Inspired by the recent question about 2d grids in Haskell, I'm wondering if it would be possible to create a two-dimensional zipper to keep track of a position in a list of lists. A one-dimensional zipper on a list allows us to really efficiently move locally in a large list (the common example being a text editor). But lets say we have a second dimension like this:
grid =
[[ 1, 2, 3, 4, 5]
,[ 6, 7, 8, 9,10]
,[11,12,13,14,15]
,[16,17,18,19,20]
,[21,22,23,24,25]]
Can we create some kind of zipper data structure to efficiently move not only left and right but up and down in the grid here? If so, what if we replace the list of lists with an infinite list of infinite lists, can we still get efficient movement?
Not quite, no. One of the key aspects of how zippers work is that they represent a location in a structure by a path used to reach it, plus extra fragments created along the way, with the end result that you can backtrack along that path and rebuild the structure as you go. The nature of the paths available through the data structure thus constrains the zipper.

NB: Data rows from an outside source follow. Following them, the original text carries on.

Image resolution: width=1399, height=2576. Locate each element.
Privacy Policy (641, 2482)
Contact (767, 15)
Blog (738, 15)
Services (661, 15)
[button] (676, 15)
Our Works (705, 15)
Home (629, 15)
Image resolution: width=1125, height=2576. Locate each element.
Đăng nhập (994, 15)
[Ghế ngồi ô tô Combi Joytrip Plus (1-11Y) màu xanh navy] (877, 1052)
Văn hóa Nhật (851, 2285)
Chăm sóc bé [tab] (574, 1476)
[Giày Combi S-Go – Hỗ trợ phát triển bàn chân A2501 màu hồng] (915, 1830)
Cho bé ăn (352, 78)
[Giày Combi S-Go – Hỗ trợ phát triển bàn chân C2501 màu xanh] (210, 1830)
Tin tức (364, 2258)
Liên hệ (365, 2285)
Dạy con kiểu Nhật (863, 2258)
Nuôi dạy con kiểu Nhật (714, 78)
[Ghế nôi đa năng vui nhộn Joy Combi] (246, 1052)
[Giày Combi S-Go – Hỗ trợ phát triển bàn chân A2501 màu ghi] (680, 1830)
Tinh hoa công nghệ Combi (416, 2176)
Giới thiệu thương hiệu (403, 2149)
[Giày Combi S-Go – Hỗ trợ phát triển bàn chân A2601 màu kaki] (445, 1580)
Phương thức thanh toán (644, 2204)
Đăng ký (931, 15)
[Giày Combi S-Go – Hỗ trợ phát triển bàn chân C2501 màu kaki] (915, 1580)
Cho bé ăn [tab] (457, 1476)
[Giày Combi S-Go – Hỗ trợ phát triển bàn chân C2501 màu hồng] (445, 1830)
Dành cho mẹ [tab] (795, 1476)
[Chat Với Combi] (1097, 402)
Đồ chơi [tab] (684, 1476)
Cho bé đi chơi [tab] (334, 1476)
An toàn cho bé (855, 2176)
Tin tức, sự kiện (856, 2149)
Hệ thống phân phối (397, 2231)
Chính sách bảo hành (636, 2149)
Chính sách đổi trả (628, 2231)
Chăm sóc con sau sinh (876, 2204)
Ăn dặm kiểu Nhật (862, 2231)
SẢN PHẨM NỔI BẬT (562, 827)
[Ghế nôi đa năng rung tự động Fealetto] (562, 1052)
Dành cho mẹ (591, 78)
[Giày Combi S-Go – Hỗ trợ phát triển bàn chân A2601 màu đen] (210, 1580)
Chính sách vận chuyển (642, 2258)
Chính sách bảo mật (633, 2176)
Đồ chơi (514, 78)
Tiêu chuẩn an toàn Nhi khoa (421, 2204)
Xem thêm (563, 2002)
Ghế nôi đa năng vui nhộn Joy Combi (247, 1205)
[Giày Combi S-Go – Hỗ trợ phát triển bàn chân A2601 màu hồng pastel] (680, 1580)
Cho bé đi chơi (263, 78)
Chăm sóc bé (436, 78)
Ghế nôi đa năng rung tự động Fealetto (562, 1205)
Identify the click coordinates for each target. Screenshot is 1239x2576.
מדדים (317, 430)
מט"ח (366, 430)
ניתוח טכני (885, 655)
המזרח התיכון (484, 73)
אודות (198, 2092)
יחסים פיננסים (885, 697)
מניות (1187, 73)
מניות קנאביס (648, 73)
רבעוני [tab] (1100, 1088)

Because locations are identified by paths, each distinct path represents a different location, so any data structure with multiple paths to the same value can't be used with a zipper--for example, consider a cyclic list, or any other structure with looping paths.
Arbitrary movement in 2D space doesn't really fit the above requirements, so we can deduce that a 2D zipper would necessarily be somewhat limited. Perhaps you'd start from the origin, walk a path through the structure, and then backtrack along that path some distance in order to reach other points, for example. This also implies that for any point in the structure, there are other points that can only be reached via the origin.
What you can do is build some notion of 2D distance into the data structure, so that as you follow a path down through the structure, the points "below" you are close to each other; the idea is to minimize the amount of backtracking needed on average to move a short distance in 2D space. This ends up being roughly the same approach needed to search 2D space by distance--nearest neighbor searches, efficient geometric intersection, that sort of thing--and can be done with the same kind of data structure, namely space partitioning to create a higher-dimensional search tree. Implementing a zipper for a quadtree, a kd-tree, or similar structures is straightforward, just like any other tree.